Sie besuchen Multiasset.com mit einem veralteten Internet Explorer. Darstellung und Nutzungserlebnis sind deshalb nicht optimal.
Aktuelle Version kostenlos herunterladen »
Machiel Zwanenburg, Portfolio Manager Quant Equities bei Robeco: „Nachhaltigkeit und finanzielle Ziele sind kein Gegensatz.“ | © Robeco

Gutes tun und Gewinn machen Nachhaltigkeit trifft Factor Investing

Anleger stehen oft vor der Wahl, Gutes für die Gesellschaft zu tun oder Renditen zu maximieren. Das eine muss das andere jedoch nicht ausschließen: Die durch Aktienauswahl erreichte Rendite eines Portfolios hängt auch mit der Balance zwischen Nachhaltigkeitsaspekten und quantitativen Faktoren zusammen, wie eine Robeco-Studie zeigt.

12.09.2018 - 07:49 Uhr | Von:  in Fonds

Immer mehr Anleger erwarten hohe Nachhaltigkeitsstandards. Investmentmanager sehen sich daher gefordert, Aspekte wie Umwelt, Soziales und Qualität der Unternehmensführung (ESG-Kriterien) ohne Abstriche beim Ertrag zu berücksichtigen. Es gibt viele Wege, Nachhaltigkeit in einem quantitativen Portfolio umzusetzen. Welche Ansätze überzeugen, hat Robecos Machiel Zwanenburg jüngst untersucht. Die Leitfrage des Portfoliomanagers lautete: Ist es möglich ein Portfolio zusammenzustellen, in dem Nachhaltigkeitsziele und Risiko-Rendite-Erwartungen im richtigen Verhältnis stehen?

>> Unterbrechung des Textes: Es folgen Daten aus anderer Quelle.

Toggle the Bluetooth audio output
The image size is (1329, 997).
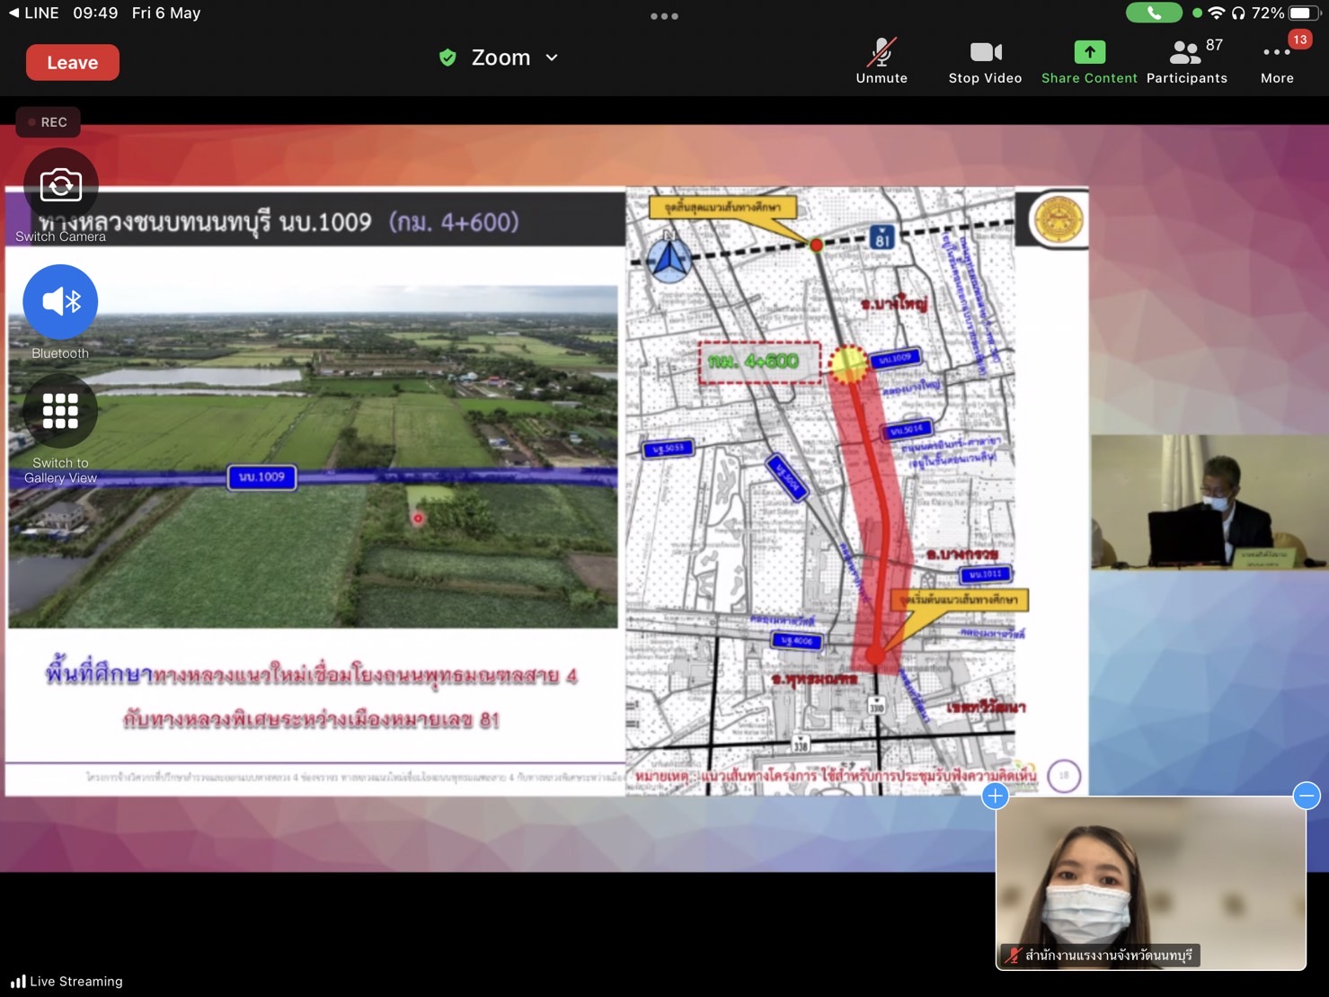click(x=60, y=302)
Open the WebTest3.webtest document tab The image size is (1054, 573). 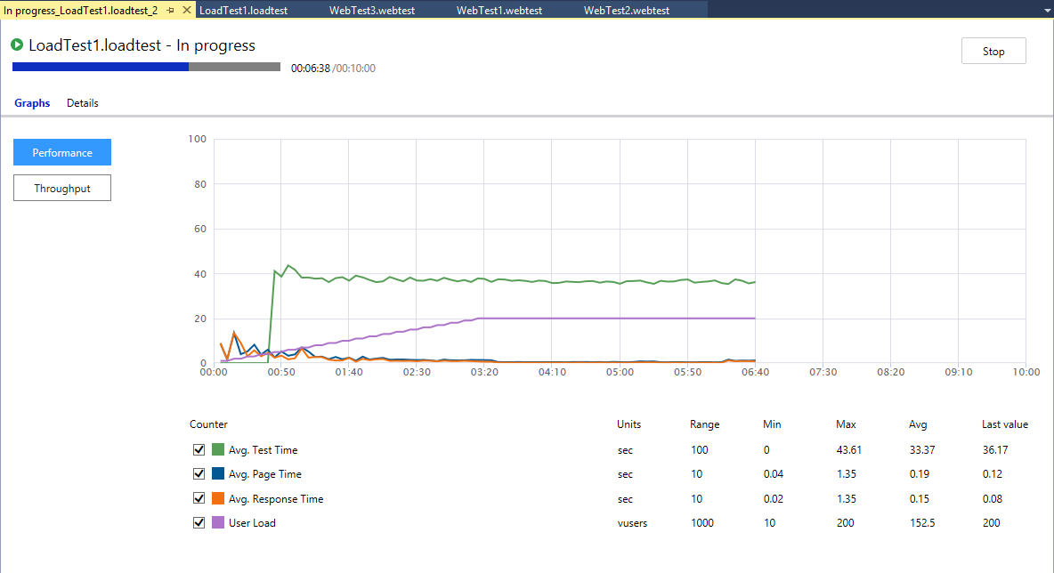(366, 11)
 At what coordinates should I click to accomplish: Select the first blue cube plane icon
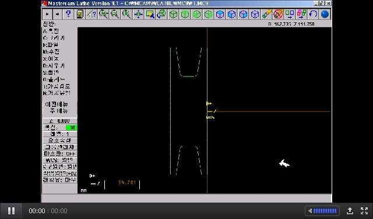[x=220, y=14]
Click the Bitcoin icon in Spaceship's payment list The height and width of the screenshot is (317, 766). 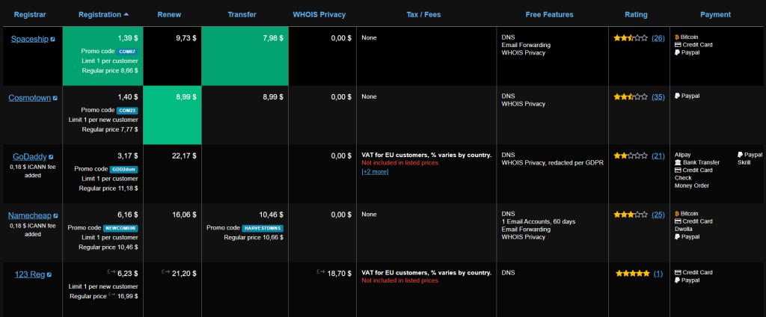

Speziell für Faktor-Investing-Anleger stellt sich die Frage, wie sie die ESG-Profile ihrer Strategien verbessern und weiter von Faktorprämien wie Momentum profitieren können. „Wir können auf Basis empirischer Daten eine Effizienzlinie nachweisen: Man kann das Nachhaltigkeitsprofil eines Portfolios verbessern und Alpha vereinnahmen, wobei es dem einzelnen Anleger weiter möglich ist, seine individuellen Anforderungen an Faktoren und ESG-Kriterien zu berücksichtigen“, sagt Zwanenburg. Der Robeco-Experte hat folgende drei Ansätze als besonders wichtig identifiziert:

1. Nachhaltigkeit und finanzielle Ziele unabhängig voneinander angehen: Dabei wird ein bestimmter Prozentanteil des Portfolios in eine faktorbasierte Strategie investiert, um die gewünschten finanziellen Ziele zu erreichen. Der verbleibende Teil wird in einer ESG-orientierten Strategie angelegt, um das Nachhaltigkeitsprofil des Gesamtportfolios zu verbessern. Allerdings ist ein solcher Ansatz möglicherweise nicht ideal, da die Integration von Nachhaltigkeitsaspekten oft zulasten der Faktor-Exposures geht und umgekehrt.

2. Das Marktportfolio anhand von Nachhaltigkeitskriterien filtern und eine faktorbasierte Strategie auf das verbleibende Anlageuniversum anwenden: Dieses Vorgehen kann zwar zu besseren Ergebnissen führen, ist aber ebenfalls nicht ideal. Hier geht es darum die Anlagen in Unternehmen, die in Bezug auf Nachhaltigkeitskriterien wie dem CO2-Fußabdruck schwach abschneiden, zu vermeiden. Nicht im Fokus steht jedoch das Ergebnis: die Rendite als auch des Nachhaltigkeitsprofils des Portfolios zu verbessern.

3. Faktor-Exposure maximieren und Nachhaltigkeitsprofil optimieren: Dies gelingt, indem man Nachhaltigkeit bereits im Rahmen des quantitativen Aktienauswahlmodells als Thema berücksichtigt oder als zusätzliches Kriterium bei der Portfoliokonstruktion aufnimmt.